But having pulled one of the biggest and most vocal crowds of the week for his match against defending champion Novak Djokovic, and beating the Serb for the second time in as many weeks, without facing a break point, the charismatic 21-year-old announced his withdrawal from the tournament with illness.
Beginning his tweet with “I’m so sorry but I can’t play the @bnpparibasopen today,” the statement continued:
“Unfortunately, I am unable to play today due to sickness. At this stage, we think it’s food poisoning, and I’m praying it’s nothing more. After a restless night of being sick I have nothing left and to play a great champion like Roger, I need to be at my best to have a chance. I don’t take this decision lightly, these are the matches we train for but I’m in no fit state to take to the court.

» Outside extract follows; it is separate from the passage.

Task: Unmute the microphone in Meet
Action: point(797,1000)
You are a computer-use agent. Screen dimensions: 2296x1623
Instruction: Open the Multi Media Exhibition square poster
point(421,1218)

“I’m sorry to the fans that I’m unable to take to the court but I have to put my health first, and I hope you understand. I want to wish Roger the best of luck for the rest of the tournament and thank everyone for their support so far here at the BNP Paribas Open. I will definitely be back. Thank you.”

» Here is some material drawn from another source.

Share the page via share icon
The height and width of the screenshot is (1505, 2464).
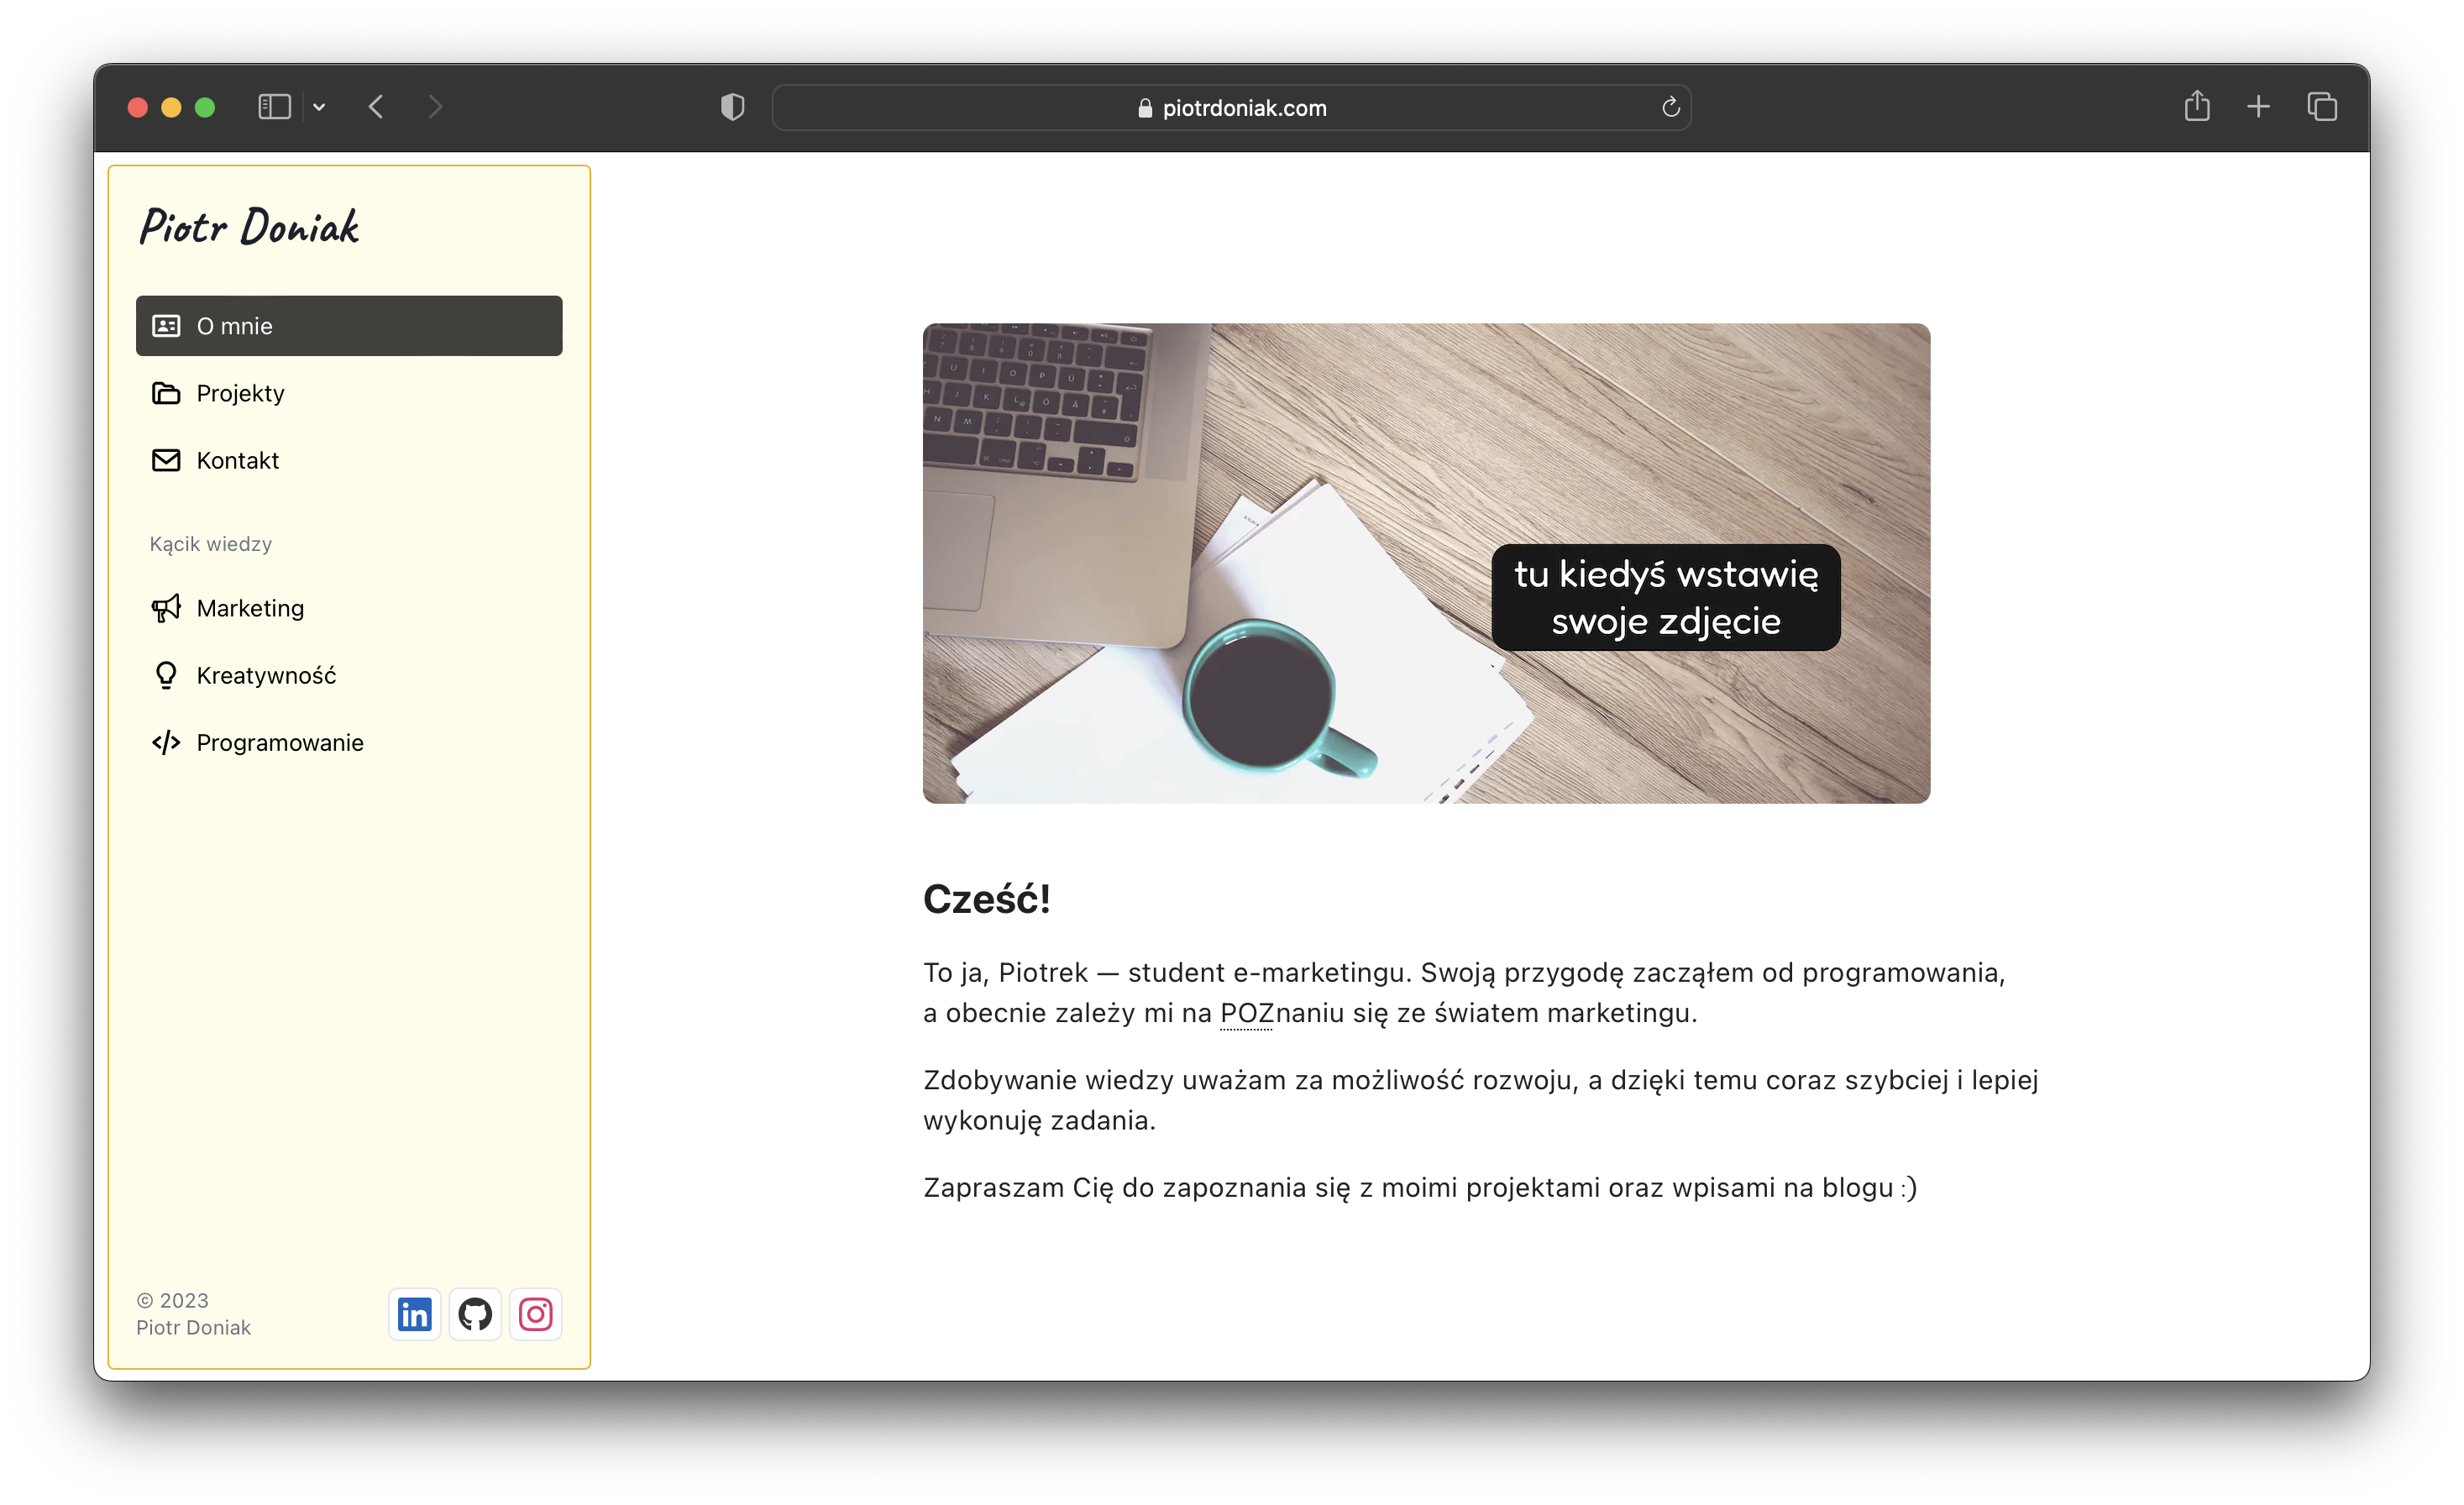pos(2197,107)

Federer, having already practised during the morning, tweeted back: “Hope you feel better @NickKyrgios”
They were scheduled to play at midday in the heat of the Indian Wells Tennis Garden, and tickets had been selling like hot cakes as fans decided to make the trip for what promised to be a blockbuster.

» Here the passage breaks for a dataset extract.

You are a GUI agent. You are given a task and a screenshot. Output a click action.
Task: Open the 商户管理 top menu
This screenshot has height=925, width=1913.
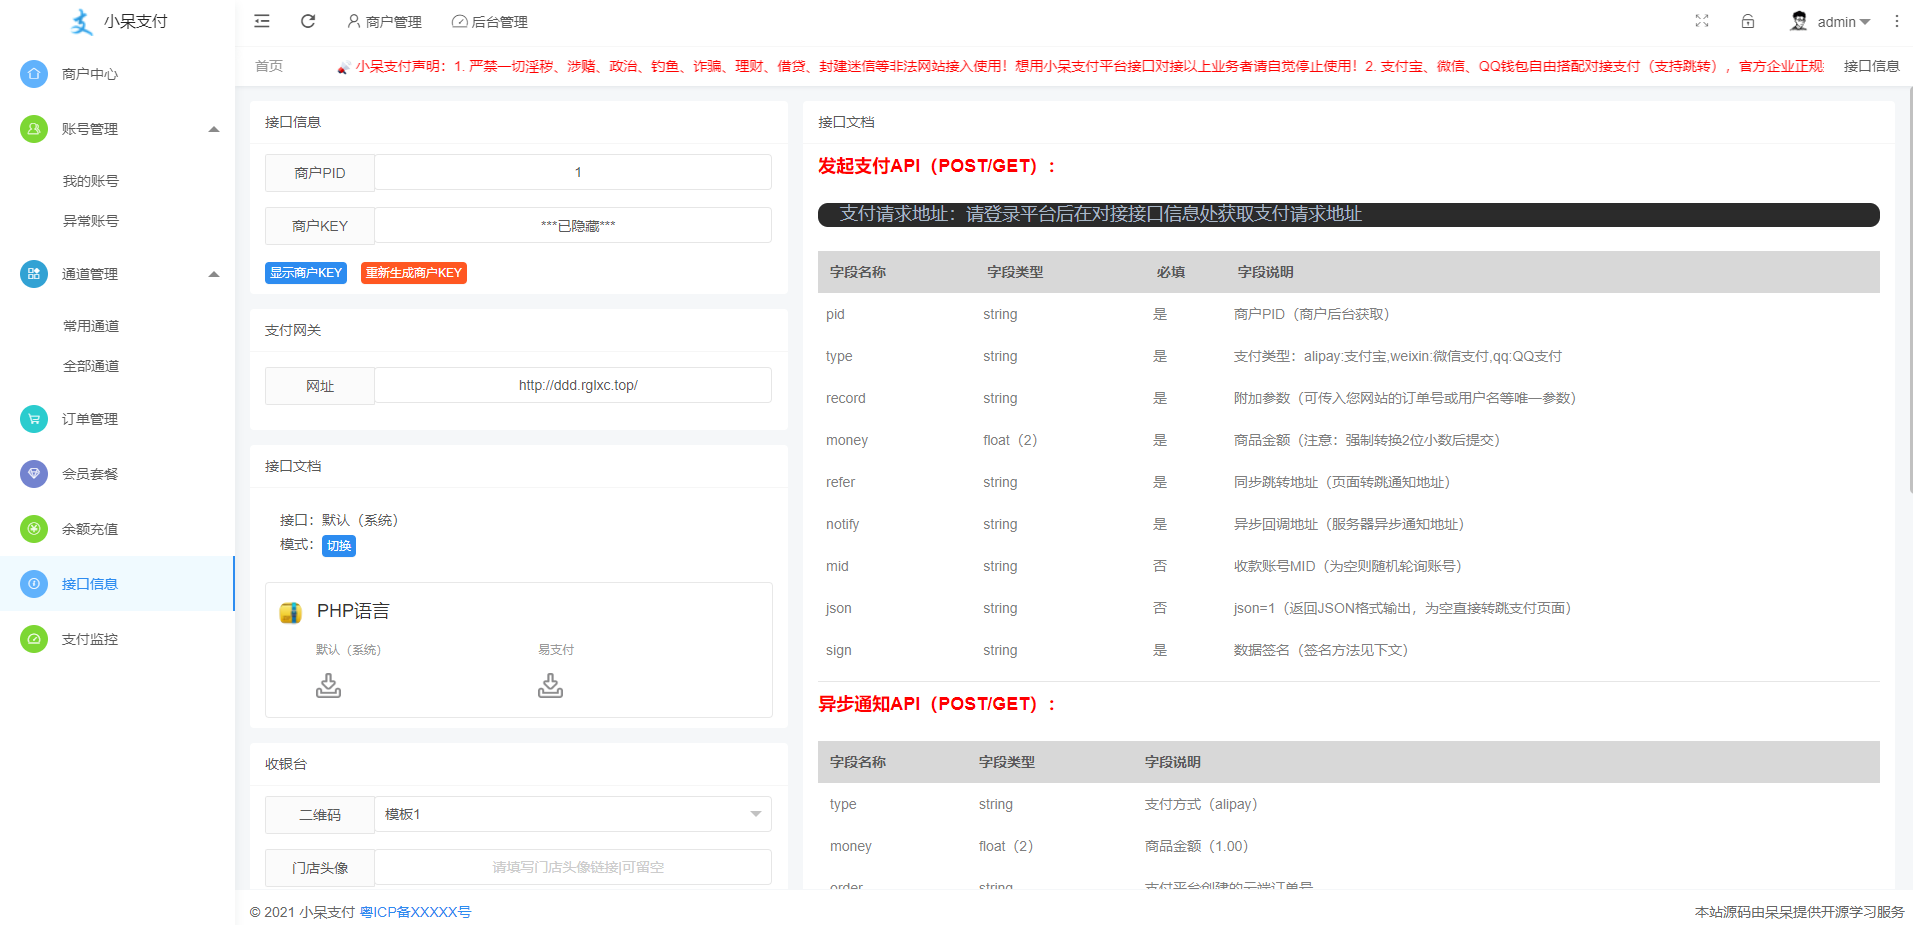click(385, 21)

Of course, the popularity and reputation of Federer was alone a draw to the fans. Four of his 24 Masters titles have come in California’s magnificent desert event, and his 55 match-wins at Indian Wells, along with his overall 333 Masters wins, are records. He has played 42 Masters finals, 75 Masters quarter-finals, and the walkover takes him to his 57th Masters semi-final—almost half of all his Masters appearances dating back more than 17 years.
And if anyone doubted his form, his confidence and his hunger for more, they needed to look no further than his comeback from knee surgery and a six-month absence to beat four top-10 players and claim his first Grand Slam in four and a half years in Australia just six weeks ago.
This week, Federer’s aggressive hard-court wins continued: not a set lost, not a game broken, and faced with only one break point—against Rafael Nadal in the fourth round.
But his young opponent is also genuine box office, seeded No15 here but tipped by many for far greater things. And when playing his best, it is easy to see why. A free spirit, with tennis to match, he has power, flair, showmanship and boldness—though his abandon has often brought errors, frustration and worse, including a brief ban last year for ‘poor effort’.
But he is a man who made the quarters of both Wimbledon and the Australian Open while still 19. He won three titles last year, including the prestigious ATP500 in Tokyo, and had become one of a very exclusive club: He had beaten Djokovic, Nadal and Federer in his first matches against them.
And judging from the serving of both he and Federer thus far in Indian Wells, their match could have come down to their serving performance again—perhaps even another three-tie-break thriller.
As it is, Federer advances to the semi-finals, what looked a mountain of a task when he was drawn into the same quarter as Nadal, Djokovic, Juan Martin del Potro as well as Kyrgios—where he will take on American Jack Sock.
Before that, Federer came onto court for an interview in front of the depleted centre court crowd before tournament director Tommy Haas and Vasek Pospisil played some exhibition games.